今から始めるWindows Server 2003(最終回) 続き

GPOを作成・設定してリンクする
 GPMCでは,GPOの作成・設定とそのGPOに対する配置(リンク)が区別されている。例えば,ドメインに対してGPOを適用するには,GPOを作成・設定したあとにドメインにリンクするという操作になる。

 まずは,GPOの作成だ。
(1)適切な権限を持つユーザーでログオンしてGPMCを起動する。
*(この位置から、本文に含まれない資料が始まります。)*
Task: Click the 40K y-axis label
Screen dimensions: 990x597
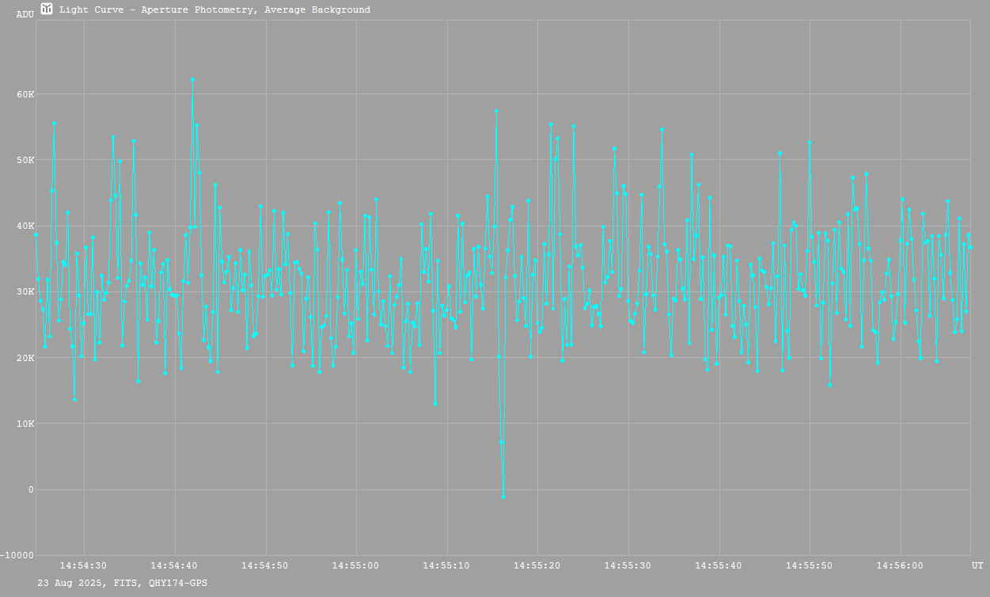Action: [x=25, y=226]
GPOを作成するためには,Group Policy Creator Ownersグループの権利を持つユーザー(通常はDomain Adminsグループのメンバー)でGPMCを起動する。



△ 図をクリックすると拡大されます
図8●GPOを作成する


△ 図をクリックすると拡大されます
図9●GPMCでGPOを編集する

(2)左ペインの[フォレスト]-[ドメイン]-[ドメイン名]を展開して[グループポリシーオブジェクト]を右クリックし,[新規]を選択する(図8a)。
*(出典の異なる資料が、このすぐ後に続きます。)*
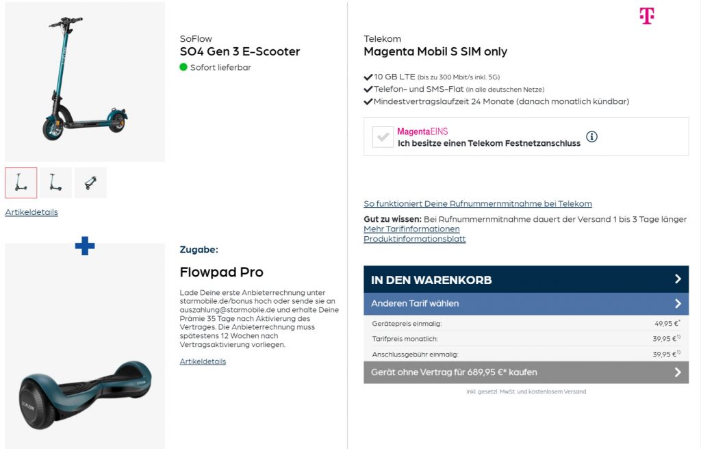The height and width of the screenshot is (449, 701).
Task: Click the blue plus icon between products
Action: point(84,246)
(3)[新しいGPO]ダイアログボックスでGPOに付ける名前を指定して[OK]をクリックする。GPOの名前は,そのGPOが何をするためのものかが容易に判断できるようにする(図8b)。

 次に,作成したGPO専用の設定を構成する。ここでは,あるユーザーに対して「[スタート]メニューから[ファイル名を指定して実行]を削除する」という機能制限を設定しよう。
(4)作成したGPOを右クリックして[編集]を選択する(図9a)。[グループポリシーオブジェクトエディタ]が開くので,左ペインの[ユーザーの構成]-[管理用テンプレート]-[タスクバーと[スタート]メニュー]を選択する。次に右ペインにある[[スタート]メニューから[ファイル名を指定して実行]を削除する]をダブル・クリックする(図9b)。プロパティが開くので,[有効]を選択して[OK]を押す(図9c)。

(5)ほかに設定したいポリシーがあれば,同様に操作してポリシーを追加する。

(6)すべての設定が完了したら,[グループポリシーオブジェクトエディタ]を閉じる(図9d)。

 最後にGPOをリンクする。今までの手順ではGPOを作成して編集しただけであるため,GPOの設定は適用されない。作成したGPOをサイト,ドメイン,OUなどにリンクすることによって,リンク先の対象に所属するコンピュータやユーザーに対してGPOの設定を有効にできる。今回は,このGPOをtestdom.localドメインにリンクしよう。手順は以下の通りだ。
(7)左ペインの[testdom.local]を右クリックして[既存のGPOのリンク]を選択する(図10a)。



△ 図をクリックすると拡大されます
図10●GPOをリンクする


△ 図をクリックすると拡大されます
図11●グループ・ポリシーのモデル作成

(8)[GPOの選択]の[グループポリシーオブジェクト]から,リンクするGPOを選択して[OK]をクリックする(図10b)。

GPOの適用結果を確認する
 GPOの作成・設定とリンクが完了したら,対象のコンピュータやユーザーに適切に適用されることを確認する必要がある。GPOを実際に適用する前に,適用結果をシミュレートする機能が「グループ・ポリシーのモデル作成」だ。手順は以下の通りである。
(1)GPMCの左ペインにある[グループポリシーのモデル作成]を右クリックして[グループポリシーのモデル作成ウィザード]を選択する(図11a)。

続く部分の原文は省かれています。